Criado em 1965, o Código Florestal já sofreu 60 modificações e teve acrescidas 11 leis. Segundo o vice-presidente executivo da Confederação da Agricultura e Pecuária do Brasil (CNA), Assuero Doca Veronez, essa ``dinâmica`` provoca insegurança jurídica. O diretor de agronegócios da Agência de Desenvolvimento do Estado do Ceará (Adece), Zuza de Oliveira, traz a situação para o Ceará ao defender a uma legislação estadual que garanta o desenvolvimento das cadeias produtivas do Estado. ``Senão, como daremos segurança aos investidores?``, coloca.
De acordo com Assuero Veronez, o Código Florestal que hoje está em vigor é ultrapassado, diante dos 40 anos de mudanças na agricultura brasileira. ``O Código é um prejuízo ao País, por limitar a produção, elevar o preço dos produtos e aumentar o custo aos produtores.
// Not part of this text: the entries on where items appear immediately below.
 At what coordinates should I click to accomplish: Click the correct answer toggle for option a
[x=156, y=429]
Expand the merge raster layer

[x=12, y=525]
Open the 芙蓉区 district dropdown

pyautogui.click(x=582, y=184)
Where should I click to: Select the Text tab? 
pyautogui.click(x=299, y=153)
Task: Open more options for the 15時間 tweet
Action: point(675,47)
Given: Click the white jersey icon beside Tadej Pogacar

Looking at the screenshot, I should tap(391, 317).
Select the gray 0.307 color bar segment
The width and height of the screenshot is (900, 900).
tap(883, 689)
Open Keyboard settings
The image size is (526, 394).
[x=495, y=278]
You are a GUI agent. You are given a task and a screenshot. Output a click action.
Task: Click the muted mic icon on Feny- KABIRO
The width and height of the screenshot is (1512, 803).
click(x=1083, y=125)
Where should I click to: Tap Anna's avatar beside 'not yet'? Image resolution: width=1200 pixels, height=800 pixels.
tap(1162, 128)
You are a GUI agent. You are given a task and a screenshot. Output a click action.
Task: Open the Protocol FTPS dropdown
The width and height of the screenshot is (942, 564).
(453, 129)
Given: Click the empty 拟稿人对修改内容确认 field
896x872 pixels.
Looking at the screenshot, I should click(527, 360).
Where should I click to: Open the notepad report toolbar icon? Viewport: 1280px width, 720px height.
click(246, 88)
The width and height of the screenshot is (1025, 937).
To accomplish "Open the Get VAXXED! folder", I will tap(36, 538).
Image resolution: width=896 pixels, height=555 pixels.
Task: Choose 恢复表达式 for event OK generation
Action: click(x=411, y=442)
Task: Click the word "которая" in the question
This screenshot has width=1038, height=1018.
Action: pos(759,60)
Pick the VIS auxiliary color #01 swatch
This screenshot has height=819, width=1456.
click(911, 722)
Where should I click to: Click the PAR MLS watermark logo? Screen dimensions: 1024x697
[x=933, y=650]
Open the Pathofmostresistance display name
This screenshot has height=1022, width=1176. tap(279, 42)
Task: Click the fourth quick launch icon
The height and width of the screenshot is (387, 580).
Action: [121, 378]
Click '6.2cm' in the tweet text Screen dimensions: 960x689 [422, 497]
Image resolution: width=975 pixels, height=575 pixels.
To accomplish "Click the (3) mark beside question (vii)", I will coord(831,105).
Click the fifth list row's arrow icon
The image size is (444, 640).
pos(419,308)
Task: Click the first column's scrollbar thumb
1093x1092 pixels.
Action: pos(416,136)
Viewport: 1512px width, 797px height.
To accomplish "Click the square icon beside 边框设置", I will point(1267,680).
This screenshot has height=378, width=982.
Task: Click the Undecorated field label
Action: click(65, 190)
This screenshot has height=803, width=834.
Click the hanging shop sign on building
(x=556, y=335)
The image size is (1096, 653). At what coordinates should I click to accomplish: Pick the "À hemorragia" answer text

Estabelece desmatamento zero e preservação ambiental de áreas já consolidadas da agricultura. Não temos como averbar uma região, mantendo 20% de uma propriedade como área de preservação.``
Entre outras insatisfações, estão as multas. Nesse ponto, o vice-presidente da CNA levanta a posição de fragilidade dos pequenos produtores. ``Ninguém aqui quer descriminalizar questões ambientais, mas as penalidades criminais estão até mesmo acima dos valores da terras``, argumenta.
Único debatedor ``ambientalista`` presente na reunião do Agropacto, o superintendente em exercício do Instituto Brasileiro do Meio Ambiente e dos Recursos Naturais Renováveis (Ibama) no Ceará, Francisco Gilvêncio, concorda com a valorização da diversidade do meio ambiente brasileiro, mas considera ``muito difícil`` adequar uma lei a cada ambiente específico. E, ainda que se crie, o semiárido não está livre das leis de preservação. ``É preciso preservar a caatinga, sim, principalmente as matas ciliares, que ficam às margens dos rios e preservam os leitos``, ressaltou no debate.
Gilvêncio destacou a posição do Ibama em defender o prevalecimento do Código Florestal já estabelecido. ``Se com o Código frouxo que temos hoje a situação de devastação chegou a esse ponto, imagine com essas reformulações propostas pelos ruralistas. Eles querem multas irrisórias e são contra a averbação das terras. Claro que o debate precisa ser aberto, mas somos contra a descriminalização``, rebate.
E-Mais
No debate promovido ontem pelo Pacto de Cooperação da Agropecuária Cearense (Agropacto), também esteve presente o deputado Cirilo Pimenta (PSDB), presidente da Comissão de Meio Ambiente e Desenvolvimento do Semiarido da Assembleia Legislativa (AL) do Ceará. O deputado também colocou que as diferenças ambientais entre os estados da União devem ser consideradas na reformulação do Código Florestal, mas não explicitou a necessidade de criação de lei estadual específica.
> Cirilo Pimenta defendeu uma reestruturação da agricultura do Ceará, que ainda é muito baseada nas queimadas; e também da pecuária, principalmente a leiteira, que se expande cada vez mais. Nesse viés, defendeu o zoneamento das áreas que podem ser exploradas, a criação de Áreas de Proteção Permanente (APPs) e o investimento em tecnologia para melhor aproveitar os recursos do Estado.